• **Your task**:
Set each record down exactly, excluding all images.

• **Records shown**:
--

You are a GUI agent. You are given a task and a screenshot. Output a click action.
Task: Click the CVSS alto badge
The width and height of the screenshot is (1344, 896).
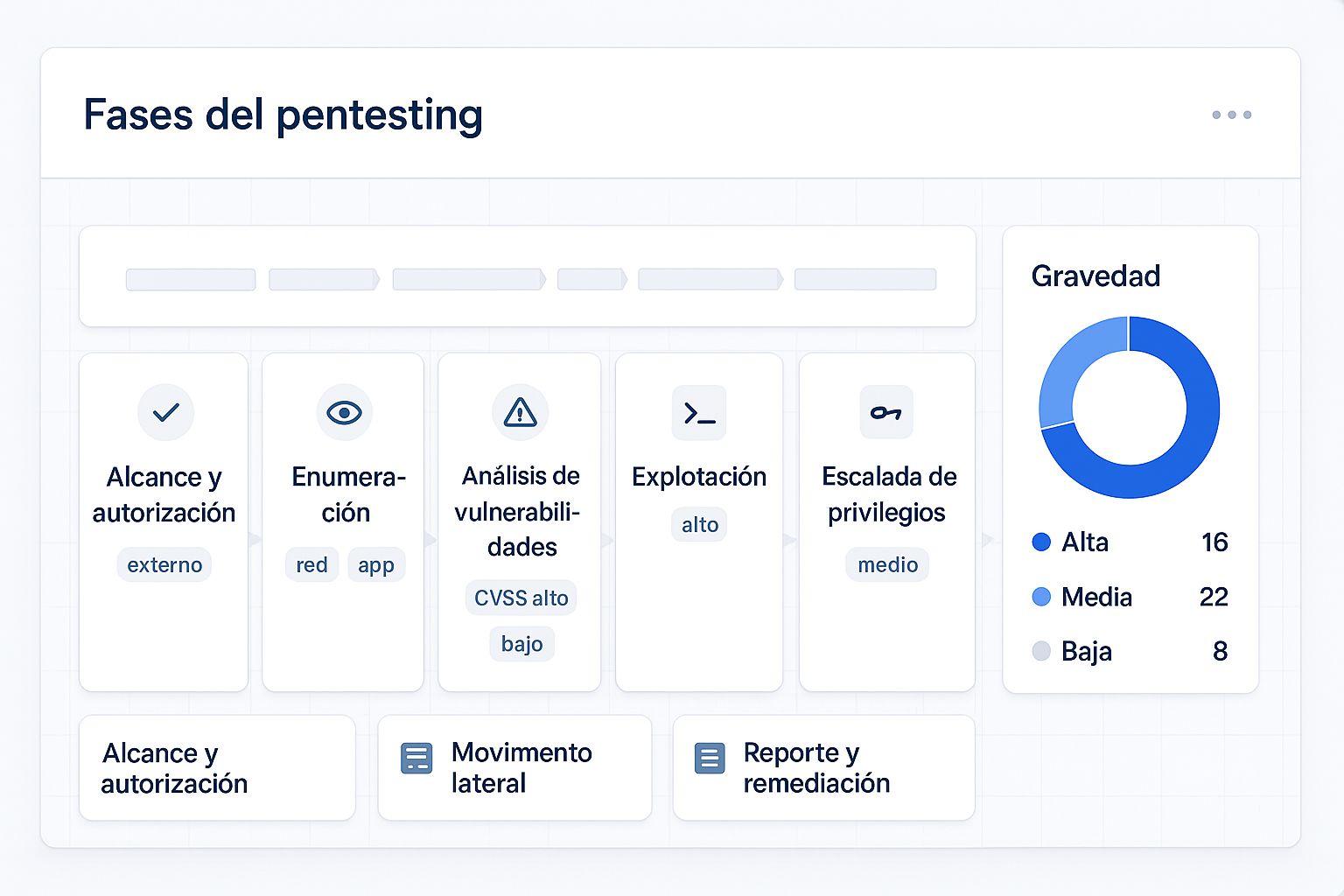click(x=521, y=598)

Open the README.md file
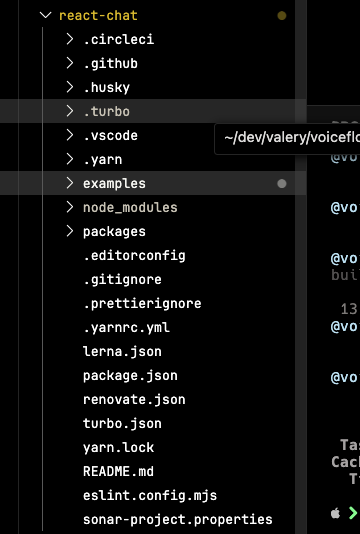[x=118, y=472]
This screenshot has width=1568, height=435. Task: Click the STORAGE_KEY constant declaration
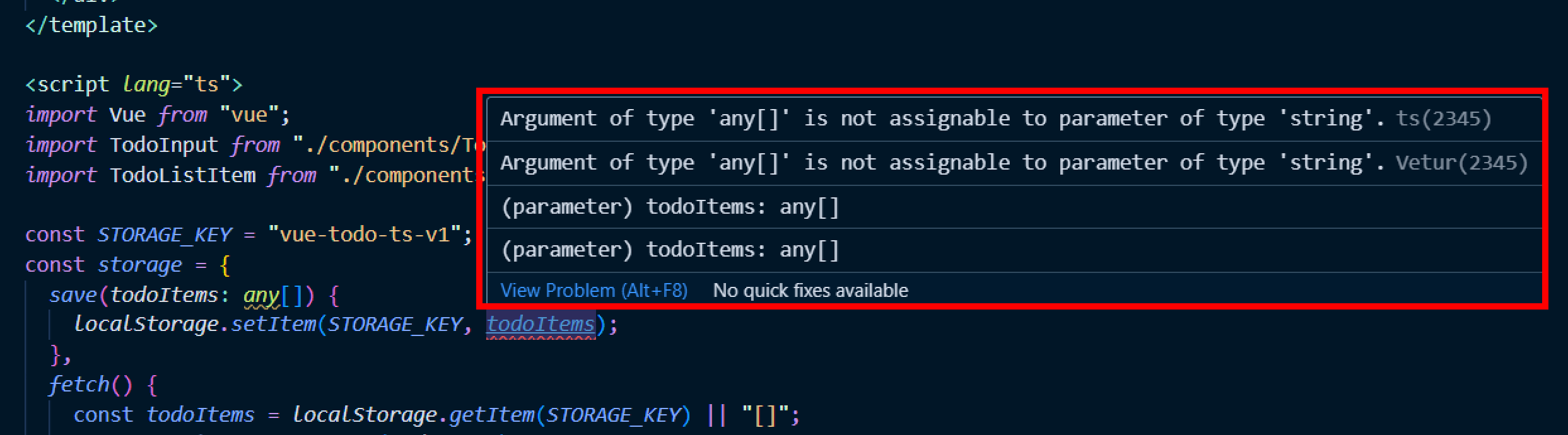(x=165, y=235)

--

• **Your response**:
You are a GUI agent. You are given a task and a screenshot. Output a click action.
Task: Click the CVSS alto badge
The width and height of the screenshot is (1344, 896).
click(x=521, y=598)

Open the README.md file
[x=118, y=472]
This screenshot has width=1568, height=435. Task: Click the STORAGE_KEY constant declaration
(x=165, y=235)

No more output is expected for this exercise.